Healthcare transactions often involve two of the most significant federal fraud and abuse laws: the physician self-referral law, commonly known as the Stark Law, and the Anti-Kickback Statute (“AKS”). Both regulate financial relationships in healthcare, both carry serious penalties for violations, and both frequently arise in the same deals. But they operate differently, and confusing them can leave organizations exposed.
Executives, investors, operators, and compliance officers need to understand the distinctions between these statutes, how they interact, and why compliance with one does not guarantee compliance with the other.
The Stark Law prohibits physicians from referring Medicare patients for certain designated health services (“DHS”) to entities with which the physician or an immediate family member has a financial relationship, unless an exception applies. DHS includes services such as clinical lab tests, physical therapy, radiology, and inpatient and outpatient hospital services.
The Stark Law is a civil statute that imposes strict liability. That means regulators do not need to prove intent. If an arrangement violates the statute, liability follows, regardless of whether the parties meant to break the law. Penalties include denial of payment, repayment of claims, civil monetary penalties, and potential exclusion from Medicare and Medicaid.
The AKS, by contrast, makes it a crime to knowingly and willfully offer, pay, solicit, or receive anything of value to induce or reward referrals for services covered by federal healthcare programs. Unlike the Stark Law, the AKS requires intent, though prosecutors can establish liability if even one purpose of the arrangement was to generate referrals.
The AKS carries both civil and criminal penalties, including fines, imprisonment, treble damages under the False Claims Act, and exclusion from federal healthcare programs.
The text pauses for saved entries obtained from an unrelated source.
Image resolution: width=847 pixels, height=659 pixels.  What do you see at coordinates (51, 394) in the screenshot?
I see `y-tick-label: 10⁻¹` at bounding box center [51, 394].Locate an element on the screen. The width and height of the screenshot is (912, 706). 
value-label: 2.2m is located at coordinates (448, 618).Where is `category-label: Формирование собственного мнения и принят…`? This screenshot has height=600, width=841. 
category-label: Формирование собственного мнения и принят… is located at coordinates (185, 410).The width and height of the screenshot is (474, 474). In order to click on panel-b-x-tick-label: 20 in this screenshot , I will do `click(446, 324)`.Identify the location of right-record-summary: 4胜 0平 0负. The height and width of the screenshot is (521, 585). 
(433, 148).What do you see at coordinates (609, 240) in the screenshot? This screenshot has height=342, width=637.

Although both statutes regulate financial relationships, they differ in several important ways:
In many transactions, both laws apply. For example, a physician compensation arrangement could raise Stark issues if it involves DHS referrals, and at the same time raise AKS concerns if regulators believe compensation was structured to influence referrals. Compliance officers must evaluate agreements under both frameworks.
Executives and investors cannot assume that satisfying a Stark exception will protect a deal from AKS scrutiny. Regulators frequently pursue cases under both statutes, and violations under one often support investigations under the other.
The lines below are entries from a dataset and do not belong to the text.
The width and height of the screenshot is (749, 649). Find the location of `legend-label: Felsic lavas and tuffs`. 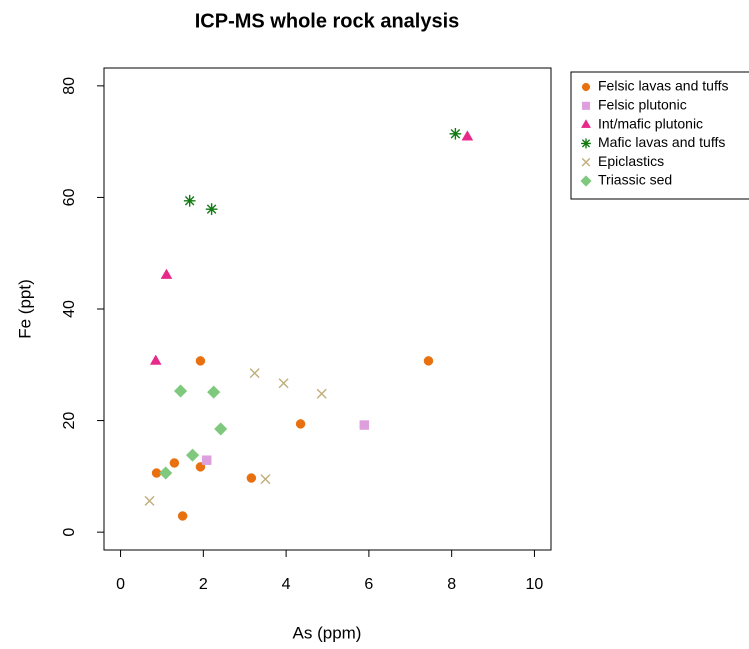

legend-label: Felsic lavas and tuffs is located at coordinates (663, 86).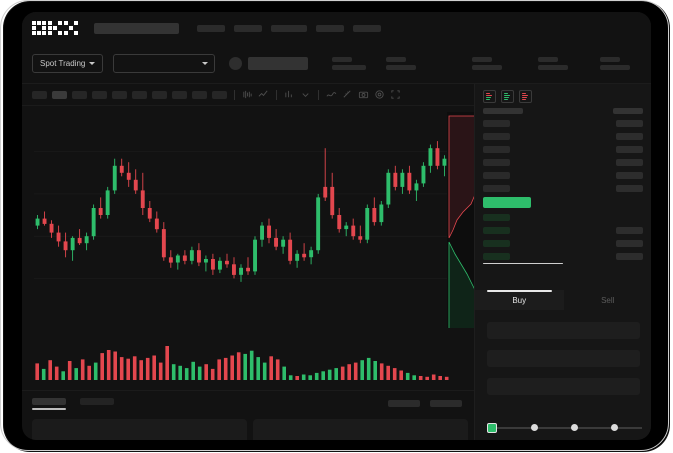  I want to click on okx-logo, so click(55, 28).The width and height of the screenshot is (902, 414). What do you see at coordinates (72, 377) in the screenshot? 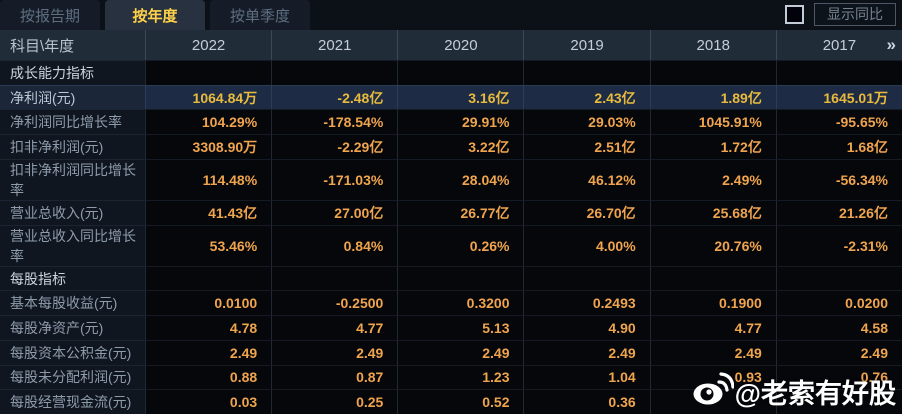
I see `row-label: 每股未分配利润(元)` at bounding box center [72, 377].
For healthcare stakeholders, the practical takeaway is clear. Executives should ensure physician compensation models meet both Stark exceptions and AKS safe harbors where possible. Investors should review transactions with both statutes in mind during diligence. Operators should align daily business practices with written contracts and compliance requirements. Compliance officers should design programs that test arrangements under both Stark and AKS to identify and correct weaknesses before regulators intervene.
The Stark Law and the Anti-Kickback Statute remain cornerstones of healthcare regulation. They overlap in important ways, but they operate differently, and each creates unique risks. Organizations that confuse them, or assume compliance with one covers the other, place themselves in jeopardy. By understanding both laws and building them into strategy and operations, executives, investors, operators, and compliance officers can reduce risk, strengthen compliance, and position their organizations for long-term success.